• YOUR OBJECTIVE:
Turn the lines from the one containing "You are a GUI" through the one containing "tap(152, 262)" into a two-column CSV with the headers "prompt" and "reply". Use one row per answer, put each field in quotation marks with line breaks changed to spaces, and leave out the pictures.

• GIVEN RECORDS:
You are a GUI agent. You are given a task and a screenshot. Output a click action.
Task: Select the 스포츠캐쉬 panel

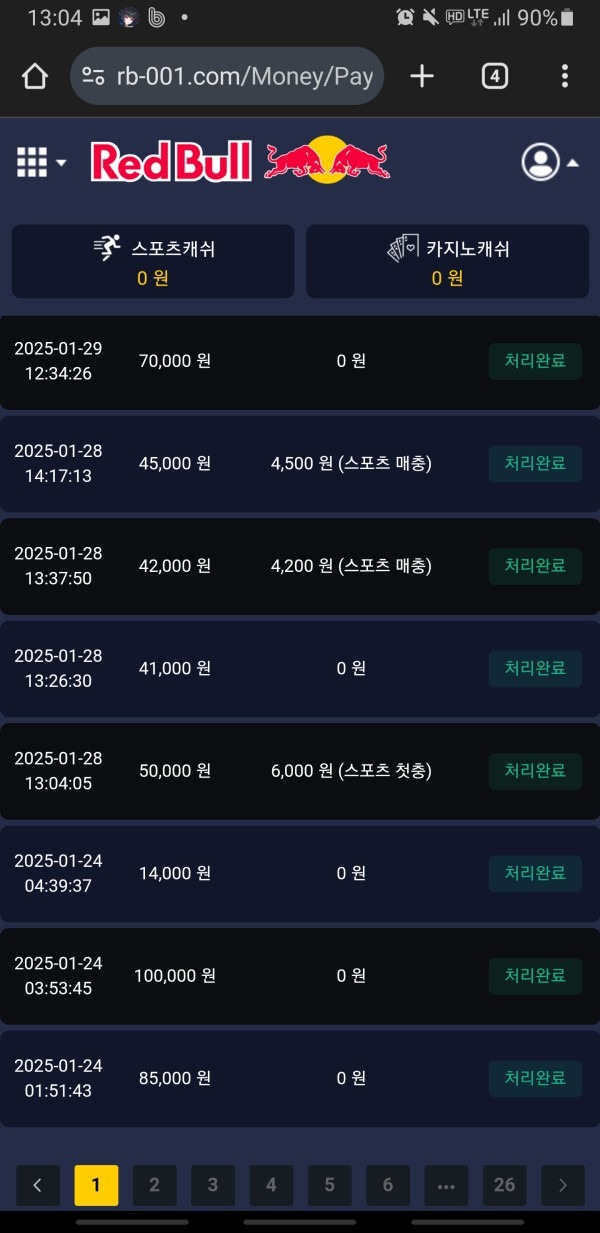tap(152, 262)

==

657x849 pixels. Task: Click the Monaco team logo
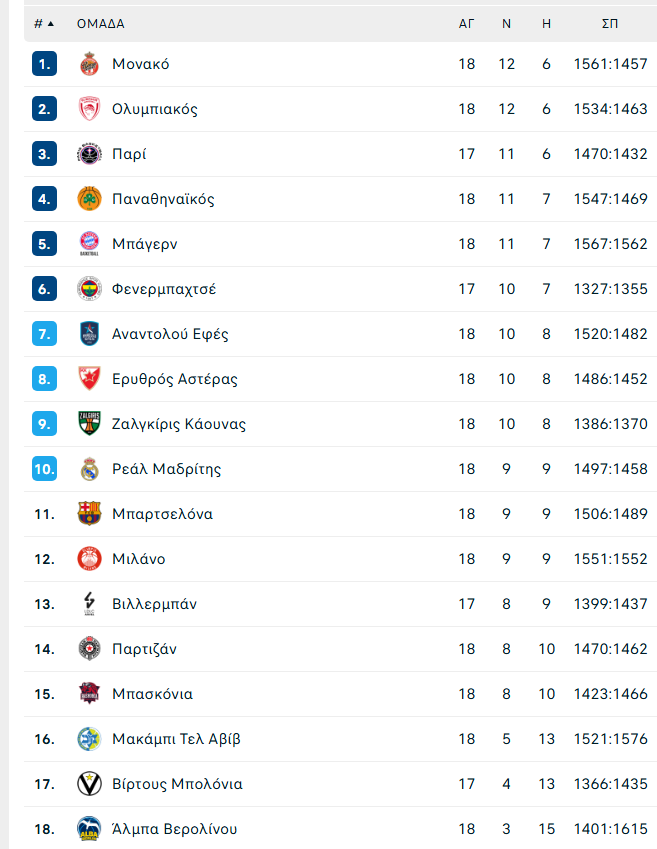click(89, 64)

• REPLY:
prompt,reply
"You are a GUI agent. You are given a task and a screenshot. Output a click action. Task: Select the 스포츠캐쉬 panel","tap(152, 262)"